• _What the exercise asks_
Please restate the data exactly, from the first line to the last.
━━ Record extracts ━━
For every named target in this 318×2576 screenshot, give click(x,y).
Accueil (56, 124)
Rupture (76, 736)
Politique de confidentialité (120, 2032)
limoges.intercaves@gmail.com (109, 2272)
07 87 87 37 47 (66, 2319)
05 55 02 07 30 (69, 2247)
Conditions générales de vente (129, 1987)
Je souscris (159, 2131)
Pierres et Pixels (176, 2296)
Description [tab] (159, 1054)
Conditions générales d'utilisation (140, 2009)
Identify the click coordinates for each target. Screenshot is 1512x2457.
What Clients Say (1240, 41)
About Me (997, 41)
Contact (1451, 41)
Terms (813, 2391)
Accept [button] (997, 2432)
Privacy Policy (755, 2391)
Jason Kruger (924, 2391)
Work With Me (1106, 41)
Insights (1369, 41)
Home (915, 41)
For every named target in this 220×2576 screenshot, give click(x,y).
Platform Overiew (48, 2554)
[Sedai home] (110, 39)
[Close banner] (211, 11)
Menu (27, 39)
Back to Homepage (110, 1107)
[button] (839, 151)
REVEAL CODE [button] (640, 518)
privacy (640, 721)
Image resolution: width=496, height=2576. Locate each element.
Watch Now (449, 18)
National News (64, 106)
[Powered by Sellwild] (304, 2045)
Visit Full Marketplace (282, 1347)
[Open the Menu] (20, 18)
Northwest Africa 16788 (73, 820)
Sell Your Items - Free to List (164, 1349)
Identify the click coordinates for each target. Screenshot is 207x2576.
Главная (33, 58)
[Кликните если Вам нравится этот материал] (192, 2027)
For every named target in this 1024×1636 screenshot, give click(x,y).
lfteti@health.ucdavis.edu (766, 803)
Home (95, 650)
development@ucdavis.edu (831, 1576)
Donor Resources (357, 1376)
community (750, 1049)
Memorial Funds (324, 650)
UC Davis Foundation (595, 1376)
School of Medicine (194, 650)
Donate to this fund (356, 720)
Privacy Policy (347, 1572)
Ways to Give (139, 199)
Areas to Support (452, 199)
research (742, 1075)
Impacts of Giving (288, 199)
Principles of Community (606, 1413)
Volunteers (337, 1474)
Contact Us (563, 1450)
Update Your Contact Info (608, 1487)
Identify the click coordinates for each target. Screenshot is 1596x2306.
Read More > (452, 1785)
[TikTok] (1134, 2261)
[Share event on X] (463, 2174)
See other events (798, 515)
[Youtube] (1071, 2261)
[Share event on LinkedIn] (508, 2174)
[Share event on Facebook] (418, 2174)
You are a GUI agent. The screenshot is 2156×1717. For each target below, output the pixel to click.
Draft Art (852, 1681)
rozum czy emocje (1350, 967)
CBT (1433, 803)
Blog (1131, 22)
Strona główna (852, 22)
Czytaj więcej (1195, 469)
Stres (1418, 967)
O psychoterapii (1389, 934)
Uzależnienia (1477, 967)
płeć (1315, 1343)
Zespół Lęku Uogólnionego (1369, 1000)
━━━
• _Output of the task_
For every named target in this 318×2576 screenshot, give click(x,y).
Accueil (56, 124)
Rupture (76, 736)
Politique de confidentialité (120, 2032)
limoges.intercaves@gmail.com (109, 2272)
07 87 87 37 47 (66, 2319)
05 55 02 07 30 (69, 2247)
Conditions générales de vente (129, 1987)
Je souscris (159, 2131)
Pierres et Pixels (176, 2296)
Description [tab] (159, 1054)
Conditions générales d'utilisation (140, 2009)
Identify the click coordinates for each target. Screenshot is 1512x2457.
What Clients Say (1240, 41)
About Me (997, 41)
Contact (1451, 41)
Terms (813, 2391)
Accept [button] (997, 2432)
Privacy Policy (755, 2391)
Jason Kruger (924, 2391)
Work With Me (1106, 41)
Insights (1369, 41)
Home (915, 41)
For every named target in this 220×2576 screenshot, give click(x,y).
Platform Overiew (48, 2554)
[Sedai home] (110, 39)
[Close banner] (211, 11)
Menu (27, 39)
Back to Homepage (110, 1107)
[button] (839, 151)
REVEAL CODE [button] (640, 518)
privacy (640, 721)
Image resolution: width=496, height=2576. Locate each element.
Watch Now (449, 18)
National News (64, 106)
[Powered by Sellwild] (304, 2045)
Visit Full Marketplace (282, 1347)
[Open the Menu] (20, 18)
Northwest Africa 16788 (73, 820)
Sell Your Items - Free to List (164, 1349)
Identify the click coordinates for each target. Screenshot is 207x2576.
Главная (33, 58)
[Кликните если Вам нравится этот материал] (192, 2027)
For every named target in this 1024×1636 screenshot, give click(x,y).
lfteti@health.ucdavis.edu (766, 803)
Home (95, 650)
development@ucdavis.edu (831, 1576)
Donor Resources (357, 1376)
community (750, 1049)
Memorial Funds (324, 650)
UC Davis Foundation (595, 1376)
School of Medicine (194, 650)
Donate to this fund (356, 720)
Privacy Policy (347, 1572)
Ways to Give (139, 199)
Areas to Support (452, 199)
research (742, 1075)
Impacts of Giving (288, 199)
Principles of Community (606, 1413)
Volunteers (337, 1474)
Contact Us (563, 1450)
Update Your Contact Info (608, 1487)
Identify the click coordinates for each target. Screenshot is 1596x2306.
Read More > (452, 1785)
[TikTok] (1134, 2261)
[Share event on X] (463, 2174)
See other events (798, 515)
[Youtube] (1071, 2261)
[Share event on LinkedIn] (508, 2174)
[Share event on Facebook] (418, 2174)
You are a GUI agent. The screenshot is 2156×1717. For each target below, output the pixel to click.
Draft Art (852, 1681)
rozum czy emocje (1350, 967)
CBT (1433, 803)
Blog (1131, 22)
Strona główna (852, 22)
Czytaj więcej (1195, 469)
Stres (1418, 967)
O psychoterapii (1389, 934)
Uzależnienia (1477, 967)
płeć (1315, 1343)
Zespół Lęku Uogólnionego (1369, 1000)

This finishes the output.